Robert Andrew Woolmer (14 May 1948 – 18 March 2007) was an international cricketer, professional cricket coach and also a professional commentator. He played in 19 Test matches and 6 One Day Internationals for England and later coached South Africa, Warwickshire and Pakistan.

On 18 March 2007, Woolmer died suddenly in Jamaica, just a few hours after the Pakistan team's unexpected elimination at the hands of Ireland in the 2007 Cricket World Cup. Shortly afterwards, Jamaican police announced that they were opening a murder investigation into Woolmer's death.

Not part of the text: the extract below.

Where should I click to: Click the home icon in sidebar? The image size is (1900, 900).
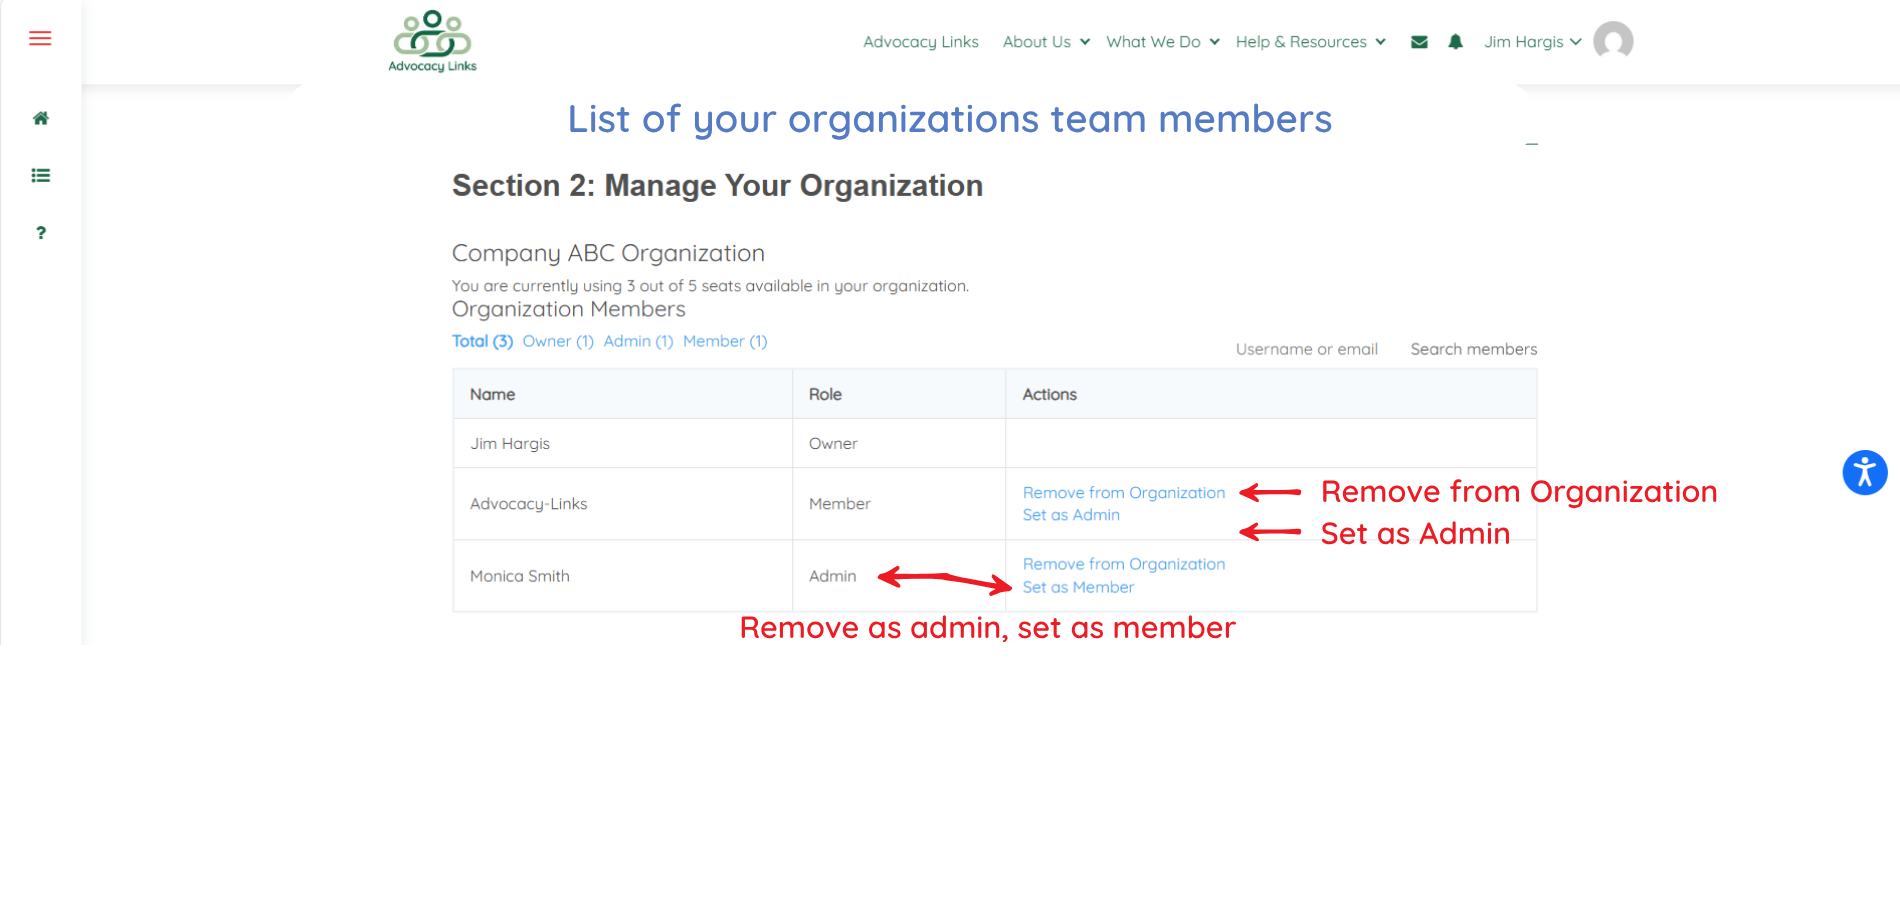point(41,118)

In November 2007, a jury in Jamaica recorded an open verdict on Woolmer's death, after deciding that there was insufficient evidence of either a criminal act or natural causes.http://www.cricinfo.com/woolmer/content/story/322709.html

Coaching career

Woolmer obtained his coaching qualification in 1968.

In South Africa

After retiring from first-class cricket in 1984, he emigrated to South Africa, where he coached cricket and hockey at high schools. He also became involved in the Avendale Cricket Club in Athlone, Cape Town. He preferred to join a 'coloured' club rather than a 'white' one in apartheid South Africa. He was an inspiration to Avendale and was instrumental in assisting the club to grow and be successful. Because of him, there is still an annual programme for a talented Avendale cricketer to spend a summer at Lord Wandsworth College in Hampshire.

In England

He returned to England in 1987 to coach the second eleven at Kent. He went on to coach the Warwickshire County Cricket Club in 1991, the side winning the Natwest Trophy in 1993, and three out of four trophies contested the next year. He continued his success by leading Warwickshire to Natwest and County Championship success in 1995, before taking on the Post of South African National Coach.

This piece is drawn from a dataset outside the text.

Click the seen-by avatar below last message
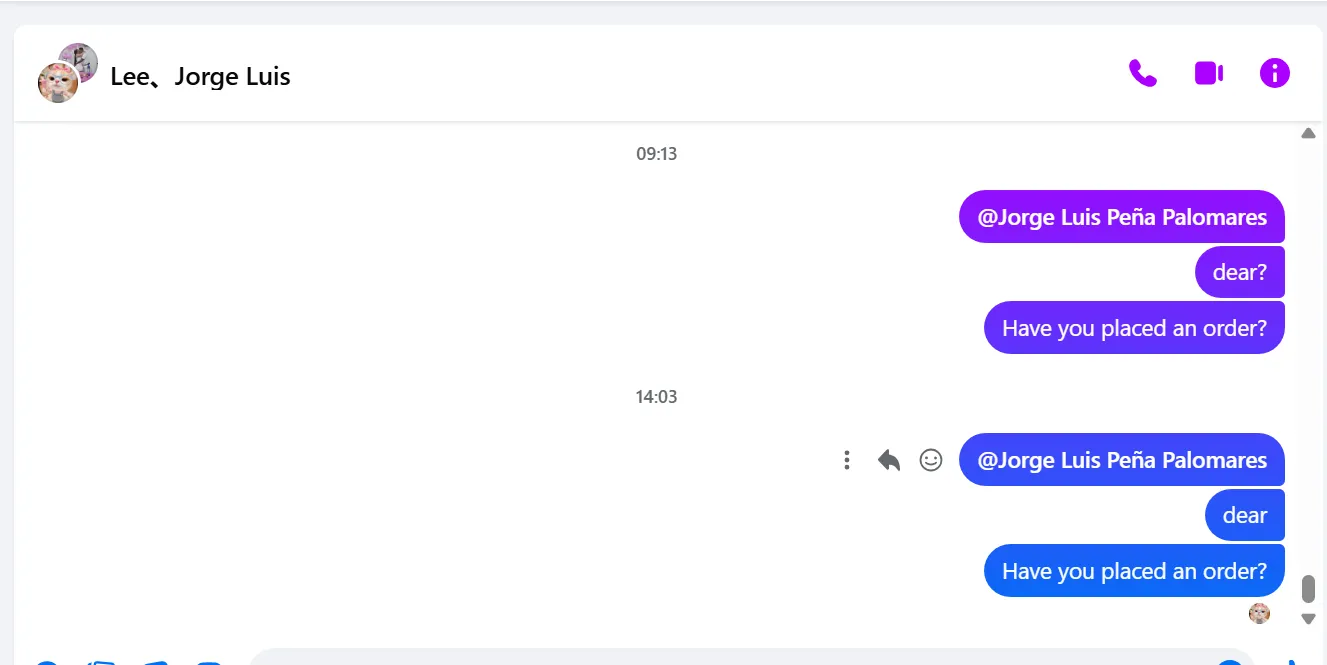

Woolmer is thought to be the only man to witness both Brian Lara's innings of 501 not out against Durham in 1994 and Hanif Mohammad's 499 in Karachi in 1958.Wisden 1995, p. 17.

Coaching methods

Woolmer was known for his progressive coaching techniques. He is credited with making the reverse sweep a more popular shot for batsmen in the 1990s, as well as being one of the first to use computer analysis, and trying to adapt the knowledge of goalkeepers to wicketkeepers in cricket. He later attracted attention at the 1999 World Cup by communicating with his captain Hansie Cronje with an earpiece during matches. The practice was later banned.

South Africa

He was appointed coach of South Africa in 1994. Initially his team performed poorly, losing all six matches on his first outing in Pakistan. However, in the next five years, South Africa won most of their Test (10 out of 15 series) and One Day International matches (73%). However, the side failed to win either the 1996 World Cup or the 1999 World Cup, despite having the highest ODI success rate among international teams in that period.

At the 1996 tournament on the Indian subcontinent, his team won all their preliminary group matches before succumbing to the West Indies in the quarter finals.

At the 1999 tournament, South Africa faced Australia in the final match of the Super Six round; Australia needed to win to qualify for the semifinals, whereas South Africa had already done so. Australia boasted a superior recent record in must-win matches against South Africa. Media speculation was focused on Woolmer's team being less adept at handling high pressure situations. In the 1997/98 Australian international season, Australia had lost all four of their qualifying matches against South Africa in a triangular tournament and conceded a 1–0 finals series lead, before recovering to take the series 2–1. The Super Six match saw Australia win the match in the last over, after Herschelle Gibbs dropped Australian captain Steve Waugh in a premature celebration of a catch. Waugh went on to score an unbeaten century and score the winning runs. The semifinal rematch saw a late Australian comeback culminate in a tie, when with match scores level, South African batsmen Lance Klusener and Allan Donald had a mix up, with Donald dropping his bat and being run out. As a result South Africa were eliminated due to their inferior performance in the earlier matches. and Woolmer resigned.